Lastly, Tangorin also tags whether which “Other forms” is common. So, which alternative Kanji is common, and which reading is the most common.

This will help me decide, for each Kanji, whether On or Kun readings should be emphasized. Which of the Kun readings should be emphasized first. But for this paragraph, I feel that this have to be done manually, and with great care too.

Sorry for slow explanation regarding the difference between Jisho and Tangorin.

Anyway, your old spreadsheet helped me a lot (and I added additional tags – WaniKani Kanji level; rather than WaniKani vocab level).

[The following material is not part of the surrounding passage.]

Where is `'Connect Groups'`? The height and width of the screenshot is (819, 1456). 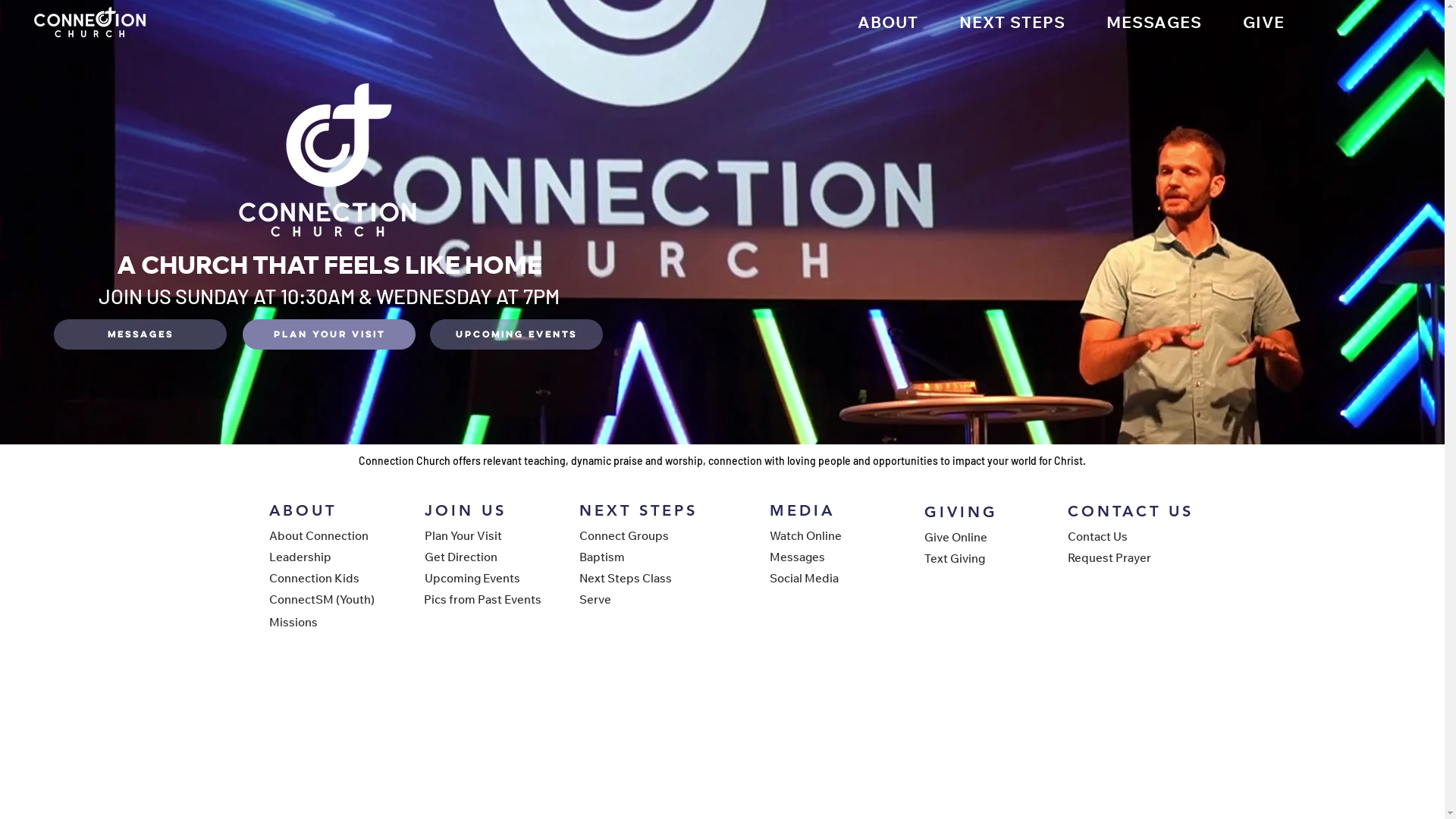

I threw it into Anki for SRS, 10 kanji levels at a time.


#8

I’ve updated the spreadsheet and I’ve added the “other forms” that you can find on the second sheet :slight_smile:

I hope it fits your needs.


#9

Thanks, but some Kanji doesn’t even have a common word in Jisho.

For example, 冶 頒 侯 采, for the first 10 Kanji’s.

I might look into Python to find a way to optimize the code to fit my needs, so, thanks.


#10

Well I think you should just browse jmdict then. “Commonness” is described by tags (news1 ichi1 etc…)

Search through jmdict: http://www.edrdg.org/jmdictdb/cgi-bin/srchform.py
JMDict documentation: http://www.edrdg.org/jmdict/edict_doc.html (section you want to look for is “Word Priority Marking”)

After that you just need to download jmdict in its raw form and parse the content, if you know a bit of scripting it’s easily done.